Telle était la question posée par une députée au Ministre de l’Economie. Ce dernier y a apporté une réponse ce 3 octobre 2023*.
La prise en compte du développement durable est une majeure dorénavant pour tout achat public.
Le Ministre insiste sur ce nouveau cœur d’action qui guide l’achat public :
1/ Le titre II du projet de loi « Industrie verte » (désormais Loi « Industrie verte » du 23 octobre – lien vers notre QR) renforce la prise en compte de la qualité environnementale des prestations des candidats aux contrats de la commande publique.
2/ Le Code de la commande publique offre déjà aux acheteurs des outils leur permettant de faciliter l'accès des TPE/PME à la commande publique, notamment par une définition claire de leurs besoins, le sourcing, un allotissement pertinent ou l'utilisation de critères privilégiant la qualité ou le développement durable.
3/ L’édition de divers guides appuyant la démarche, notamment le « Guide pratique pour faciliter l'accès des TPE/PME à la commande publique » et le guide « Favoriser l'approvisionnement local et de qualité en restauration collective ».
4/ Le droit de la commande publique permet également aux acheteurs de promouvoir des offres respectueuses de l'environnement. Les collectivités doivent procéder à une définition claire de leurs besoins en y intégrant des objectifs de développement durable dans leurs dimensions économique, sociale et environnementale (CCP, art. L. 2111-1). Elles peuvent également attribuer leurs marchés sur la base de critères sociaux et environnementaux dès lors que de tels critères sont objectifs et liés à l'objet du marché ou à ses conditions d'exécution (CCP, art. L.2152-7).
5/ De nombreux instruments de soutien sont mis en place tels le réseau Rapidd, réseau d’échange et d’entraides entre acheteurs, les guichets verts ou encore la rubrique « achats publics responsables » de la DAJ.
Le droit de la commande publique ne peut être assoupli pour privilégier les fournisseurs locaux.
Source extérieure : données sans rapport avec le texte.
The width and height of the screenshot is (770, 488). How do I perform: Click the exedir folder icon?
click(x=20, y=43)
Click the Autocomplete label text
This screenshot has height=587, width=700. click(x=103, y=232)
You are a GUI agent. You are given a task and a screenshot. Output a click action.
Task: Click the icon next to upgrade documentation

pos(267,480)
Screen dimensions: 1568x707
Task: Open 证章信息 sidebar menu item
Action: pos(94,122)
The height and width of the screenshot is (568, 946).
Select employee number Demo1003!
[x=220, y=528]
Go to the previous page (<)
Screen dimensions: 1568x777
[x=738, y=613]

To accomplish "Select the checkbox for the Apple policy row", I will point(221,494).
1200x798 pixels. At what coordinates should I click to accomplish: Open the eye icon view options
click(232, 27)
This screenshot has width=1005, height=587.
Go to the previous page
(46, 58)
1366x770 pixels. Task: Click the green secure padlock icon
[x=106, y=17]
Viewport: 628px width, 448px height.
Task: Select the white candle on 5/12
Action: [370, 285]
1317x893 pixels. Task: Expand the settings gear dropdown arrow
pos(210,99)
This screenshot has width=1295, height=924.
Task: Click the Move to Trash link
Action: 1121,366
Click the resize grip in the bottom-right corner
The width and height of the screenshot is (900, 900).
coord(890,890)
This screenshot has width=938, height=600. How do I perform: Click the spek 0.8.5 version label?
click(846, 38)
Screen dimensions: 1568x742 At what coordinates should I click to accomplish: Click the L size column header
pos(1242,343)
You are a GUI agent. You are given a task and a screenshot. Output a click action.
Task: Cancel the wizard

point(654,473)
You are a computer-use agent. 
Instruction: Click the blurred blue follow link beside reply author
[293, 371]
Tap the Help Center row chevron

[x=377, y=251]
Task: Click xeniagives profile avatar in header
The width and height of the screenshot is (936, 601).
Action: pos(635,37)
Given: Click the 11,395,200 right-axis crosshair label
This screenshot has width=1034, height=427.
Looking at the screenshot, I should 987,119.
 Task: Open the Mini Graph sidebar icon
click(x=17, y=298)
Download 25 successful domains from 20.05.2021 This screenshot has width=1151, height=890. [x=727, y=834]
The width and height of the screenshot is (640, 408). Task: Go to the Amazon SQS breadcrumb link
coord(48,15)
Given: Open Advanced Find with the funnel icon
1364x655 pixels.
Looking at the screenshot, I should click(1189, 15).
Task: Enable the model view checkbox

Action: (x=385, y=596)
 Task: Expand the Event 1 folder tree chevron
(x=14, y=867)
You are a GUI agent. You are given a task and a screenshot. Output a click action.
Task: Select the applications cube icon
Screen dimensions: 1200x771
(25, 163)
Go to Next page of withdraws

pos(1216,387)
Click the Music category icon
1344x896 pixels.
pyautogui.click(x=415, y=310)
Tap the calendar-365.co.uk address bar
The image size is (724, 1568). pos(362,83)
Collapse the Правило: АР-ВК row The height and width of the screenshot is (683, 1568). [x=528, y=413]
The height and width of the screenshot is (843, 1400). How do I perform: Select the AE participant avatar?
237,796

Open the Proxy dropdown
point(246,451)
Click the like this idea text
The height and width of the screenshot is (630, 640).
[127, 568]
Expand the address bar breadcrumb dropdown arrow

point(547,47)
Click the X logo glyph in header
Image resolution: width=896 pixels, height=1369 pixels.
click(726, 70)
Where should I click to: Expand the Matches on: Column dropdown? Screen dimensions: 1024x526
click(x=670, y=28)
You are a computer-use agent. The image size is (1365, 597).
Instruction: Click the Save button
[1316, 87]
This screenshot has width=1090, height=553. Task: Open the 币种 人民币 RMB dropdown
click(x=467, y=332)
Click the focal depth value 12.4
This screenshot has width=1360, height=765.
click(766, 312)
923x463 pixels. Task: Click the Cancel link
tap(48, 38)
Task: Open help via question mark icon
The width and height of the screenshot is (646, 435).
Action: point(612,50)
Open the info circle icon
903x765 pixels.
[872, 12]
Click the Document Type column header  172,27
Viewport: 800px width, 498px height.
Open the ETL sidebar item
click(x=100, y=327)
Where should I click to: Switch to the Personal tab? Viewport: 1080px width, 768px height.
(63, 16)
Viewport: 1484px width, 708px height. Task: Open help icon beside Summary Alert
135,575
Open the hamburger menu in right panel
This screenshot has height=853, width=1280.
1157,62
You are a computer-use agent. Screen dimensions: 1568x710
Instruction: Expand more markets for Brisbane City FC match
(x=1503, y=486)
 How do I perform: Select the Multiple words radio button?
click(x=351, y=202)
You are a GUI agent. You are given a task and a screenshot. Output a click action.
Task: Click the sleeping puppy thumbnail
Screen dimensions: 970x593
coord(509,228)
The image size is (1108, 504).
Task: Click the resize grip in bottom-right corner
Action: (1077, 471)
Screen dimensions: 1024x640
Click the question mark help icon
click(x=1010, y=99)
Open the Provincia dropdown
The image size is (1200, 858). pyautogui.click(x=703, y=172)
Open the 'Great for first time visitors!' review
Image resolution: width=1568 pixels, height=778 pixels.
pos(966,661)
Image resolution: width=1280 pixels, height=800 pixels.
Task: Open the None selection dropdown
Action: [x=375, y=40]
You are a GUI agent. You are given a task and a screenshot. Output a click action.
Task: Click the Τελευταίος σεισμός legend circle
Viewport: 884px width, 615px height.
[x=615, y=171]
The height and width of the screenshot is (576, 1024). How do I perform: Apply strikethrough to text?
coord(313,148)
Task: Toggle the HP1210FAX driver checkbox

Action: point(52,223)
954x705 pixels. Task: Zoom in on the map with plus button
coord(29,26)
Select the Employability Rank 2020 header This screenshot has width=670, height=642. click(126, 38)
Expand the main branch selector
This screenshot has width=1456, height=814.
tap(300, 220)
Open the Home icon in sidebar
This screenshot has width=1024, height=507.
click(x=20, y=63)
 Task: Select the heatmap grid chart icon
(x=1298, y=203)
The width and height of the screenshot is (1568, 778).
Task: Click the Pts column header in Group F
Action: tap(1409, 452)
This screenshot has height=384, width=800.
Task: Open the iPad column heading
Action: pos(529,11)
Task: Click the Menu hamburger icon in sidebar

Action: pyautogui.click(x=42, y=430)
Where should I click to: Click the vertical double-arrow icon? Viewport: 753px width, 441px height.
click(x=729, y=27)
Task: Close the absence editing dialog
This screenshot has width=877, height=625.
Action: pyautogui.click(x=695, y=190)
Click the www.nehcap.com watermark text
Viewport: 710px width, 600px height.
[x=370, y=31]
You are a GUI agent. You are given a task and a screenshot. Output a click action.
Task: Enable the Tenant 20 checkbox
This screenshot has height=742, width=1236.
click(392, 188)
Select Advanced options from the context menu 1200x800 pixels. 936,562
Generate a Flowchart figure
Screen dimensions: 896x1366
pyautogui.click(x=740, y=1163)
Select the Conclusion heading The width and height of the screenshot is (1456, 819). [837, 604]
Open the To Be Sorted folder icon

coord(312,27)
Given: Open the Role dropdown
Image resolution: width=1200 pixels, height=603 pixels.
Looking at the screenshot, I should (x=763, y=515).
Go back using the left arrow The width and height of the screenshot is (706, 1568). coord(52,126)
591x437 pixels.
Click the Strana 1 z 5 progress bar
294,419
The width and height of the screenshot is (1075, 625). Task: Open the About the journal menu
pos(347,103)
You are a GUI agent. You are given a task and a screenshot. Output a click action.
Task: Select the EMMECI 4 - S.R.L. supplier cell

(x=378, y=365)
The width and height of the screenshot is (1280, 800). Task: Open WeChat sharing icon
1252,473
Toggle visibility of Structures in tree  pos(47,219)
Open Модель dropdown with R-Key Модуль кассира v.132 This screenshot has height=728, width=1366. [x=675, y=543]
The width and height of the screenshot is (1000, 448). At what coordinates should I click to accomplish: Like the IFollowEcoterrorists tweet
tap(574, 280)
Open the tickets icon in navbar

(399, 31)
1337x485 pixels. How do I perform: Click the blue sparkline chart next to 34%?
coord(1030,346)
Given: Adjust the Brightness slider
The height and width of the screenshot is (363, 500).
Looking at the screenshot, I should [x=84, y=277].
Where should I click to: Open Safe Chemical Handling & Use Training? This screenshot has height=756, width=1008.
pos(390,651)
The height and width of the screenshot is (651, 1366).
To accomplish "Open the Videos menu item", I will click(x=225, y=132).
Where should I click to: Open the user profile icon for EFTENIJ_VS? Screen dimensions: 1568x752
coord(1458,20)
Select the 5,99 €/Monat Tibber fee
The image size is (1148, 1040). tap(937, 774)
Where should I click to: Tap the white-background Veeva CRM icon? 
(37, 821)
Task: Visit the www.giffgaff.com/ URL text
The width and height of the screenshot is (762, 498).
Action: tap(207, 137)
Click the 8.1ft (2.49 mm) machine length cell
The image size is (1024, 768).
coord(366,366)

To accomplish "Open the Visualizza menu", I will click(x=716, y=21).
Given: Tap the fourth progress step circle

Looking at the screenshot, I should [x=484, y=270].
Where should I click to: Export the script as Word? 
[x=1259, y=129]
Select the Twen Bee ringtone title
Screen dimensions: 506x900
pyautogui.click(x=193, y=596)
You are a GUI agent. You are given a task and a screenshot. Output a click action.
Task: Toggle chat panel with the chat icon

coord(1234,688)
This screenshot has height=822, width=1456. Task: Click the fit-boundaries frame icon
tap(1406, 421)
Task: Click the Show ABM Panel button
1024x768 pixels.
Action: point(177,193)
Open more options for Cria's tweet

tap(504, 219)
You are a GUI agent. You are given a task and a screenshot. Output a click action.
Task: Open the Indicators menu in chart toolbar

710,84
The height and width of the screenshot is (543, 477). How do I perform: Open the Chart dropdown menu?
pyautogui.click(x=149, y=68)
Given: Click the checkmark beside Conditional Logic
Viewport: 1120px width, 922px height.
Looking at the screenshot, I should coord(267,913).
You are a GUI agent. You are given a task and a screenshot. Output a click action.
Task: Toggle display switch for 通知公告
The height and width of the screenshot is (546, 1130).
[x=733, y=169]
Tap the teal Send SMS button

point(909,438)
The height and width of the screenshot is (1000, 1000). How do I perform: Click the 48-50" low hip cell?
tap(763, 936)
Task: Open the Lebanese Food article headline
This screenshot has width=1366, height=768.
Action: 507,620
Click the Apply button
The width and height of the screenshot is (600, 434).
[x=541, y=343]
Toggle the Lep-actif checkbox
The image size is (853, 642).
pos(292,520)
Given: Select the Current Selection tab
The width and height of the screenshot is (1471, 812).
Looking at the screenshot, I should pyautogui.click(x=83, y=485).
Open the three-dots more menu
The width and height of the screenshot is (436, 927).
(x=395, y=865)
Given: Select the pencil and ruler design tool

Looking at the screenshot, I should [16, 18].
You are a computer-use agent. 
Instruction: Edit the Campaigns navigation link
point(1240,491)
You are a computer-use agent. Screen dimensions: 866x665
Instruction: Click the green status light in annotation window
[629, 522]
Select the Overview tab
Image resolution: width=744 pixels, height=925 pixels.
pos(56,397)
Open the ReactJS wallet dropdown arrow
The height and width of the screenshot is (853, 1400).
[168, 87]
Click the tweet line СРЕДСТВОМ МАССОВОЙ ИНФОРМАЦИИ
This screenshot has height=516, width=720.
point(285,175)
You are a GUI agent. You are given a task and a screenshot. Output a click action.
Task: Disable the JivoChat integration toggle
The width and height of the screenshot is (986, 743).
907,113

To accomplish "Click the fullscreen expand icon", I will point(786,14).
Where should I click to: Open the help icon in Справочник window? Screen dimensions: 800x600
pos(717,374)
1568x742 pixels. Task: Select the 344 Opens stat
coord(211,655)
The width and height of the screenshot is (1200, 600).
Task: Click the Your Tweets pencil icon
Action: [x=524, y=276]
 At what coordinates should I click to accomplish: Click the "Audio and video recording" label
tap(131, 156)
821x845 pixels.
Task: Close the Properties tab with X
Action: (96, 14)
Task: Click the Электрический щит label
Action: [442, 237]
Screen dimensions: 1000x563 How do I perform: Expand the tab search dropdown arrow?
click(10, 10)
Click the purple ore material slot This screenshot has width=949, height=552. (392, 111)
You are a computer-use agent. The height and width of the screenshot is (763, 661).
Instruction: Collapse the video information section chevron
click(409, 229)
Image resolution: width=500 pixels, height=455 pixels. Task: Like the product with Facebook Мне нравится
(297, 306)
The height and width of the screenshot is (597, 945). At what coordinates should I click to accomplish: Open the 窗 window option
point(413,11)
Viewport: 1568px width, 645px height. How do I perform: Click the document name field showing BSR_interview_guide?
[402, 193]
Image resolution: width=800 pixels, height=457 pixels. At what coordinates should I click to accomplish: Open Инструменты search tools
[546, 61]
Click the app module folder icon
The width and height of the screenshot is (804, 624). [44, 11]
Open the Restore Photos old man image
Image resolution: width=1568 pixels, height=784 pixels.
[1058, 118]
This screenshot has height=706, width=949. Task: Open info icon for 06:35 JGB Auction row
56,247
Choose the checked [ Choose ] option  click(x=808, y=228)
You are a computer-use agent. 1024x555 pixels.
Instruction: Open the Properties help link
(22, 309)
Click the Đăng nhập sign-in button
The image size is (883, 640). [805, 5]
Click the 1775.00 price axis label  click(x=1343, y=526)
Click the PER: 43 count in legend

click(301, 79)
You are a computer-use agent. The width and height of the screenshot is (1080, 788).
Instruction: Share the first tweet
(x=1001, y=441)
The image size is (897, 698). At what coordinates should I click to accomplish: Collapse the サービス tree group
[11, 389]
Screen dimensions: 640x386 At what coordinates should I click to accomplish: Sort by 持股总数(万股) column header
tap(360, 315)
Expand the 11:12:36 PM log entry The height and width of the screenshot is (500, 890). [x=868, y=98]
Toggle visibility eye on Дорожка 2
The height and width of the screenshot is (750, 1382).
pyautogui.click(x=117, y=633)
Le CCP, en son article L. 2152-3 dispose que « le marché est attribué au soumissionnaire ou, le cas échéant, aux soumissionnaires qui ont présenté l'offre économique la plus avantageuse sur la base d'un ou plusieurs critères objectifs, précis et liés à l'objet du marché ou à ses conditions d'exécution ».
Ainsi, par principe et au nom de l'égalité de traitement des candidats, les marchés ne peuvent être attribués en fonction de l'origine des produits proposés.
Le Ministre le réaffirme haut et fort, le CCP ne peut instituer un droit de préférence locale. Cela serait censuré comme inconventionnel et inconstitutionnel.
La Cour de justice de l’Union européenne comme le juge national censurent régulièrement les critères d’attribution ou des conditions d’exécution conduisant à réserver les marchés publics à des entreprises en raison de leur implantation locale ou de leur nationalité ou à privilégier l’utilisation de produits locaux.